The disc comes in two formats, one an English version and the other a French version. You’re given the option at the start of the DVD menu. Either selections seem to come with subtitles for one of three languages.
Included in the bonus features you’ll find a short film by Kevin Papatie titled Nous Sommes, a piece on the struggle of the Zapatista’s located in Mexico. The other is a handful of deleted scenes. One obviously taken out with to revealing a clue that pertains to the opening of the film, so watch the deleted scenes at the end of the film and not the beginning.
Overall I thought the film was engaging. It’s a food for thought film that introduces the conflict of a foreign country while keeping a pretty vague sense of identity with it’s main cast in order to flesh out the idea’s behind the characters troubles, allowing you to see them as yourself, and to possibly help you identify the characters troubles in the grand scope of things using their dilemmas as an opening for understanding.
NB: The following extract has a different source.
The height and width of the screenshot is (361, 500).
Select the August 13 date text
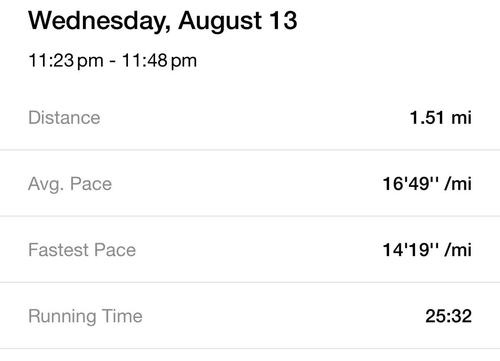click(238, 22)
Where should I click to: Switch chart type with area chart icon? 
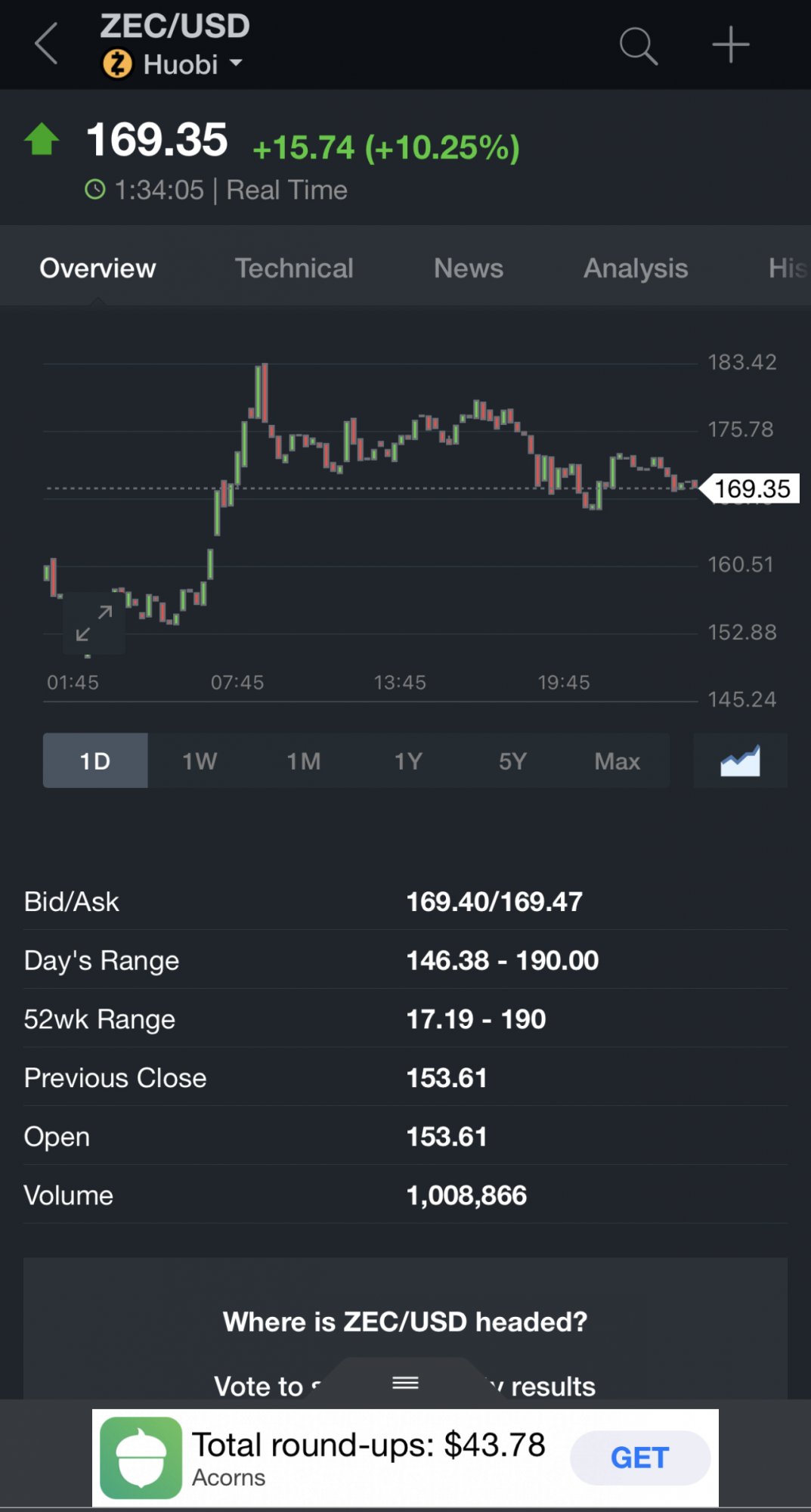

While there is some pretty horrible things going on in the film you’re never allowed to see death or injury. I think this attests to the fact that we always trump up the worst for the things we don’t see. It helps us join in on the emotional pathway the film is setting up for us to follow.
In the end it’s Chloé, the outsider, who really represents the casual viewer who knows nothing about the conflict in that particular region and allows us to fully immerse ourselves in her frustrations and troubles. In that sense it’s a pretty engrossing film.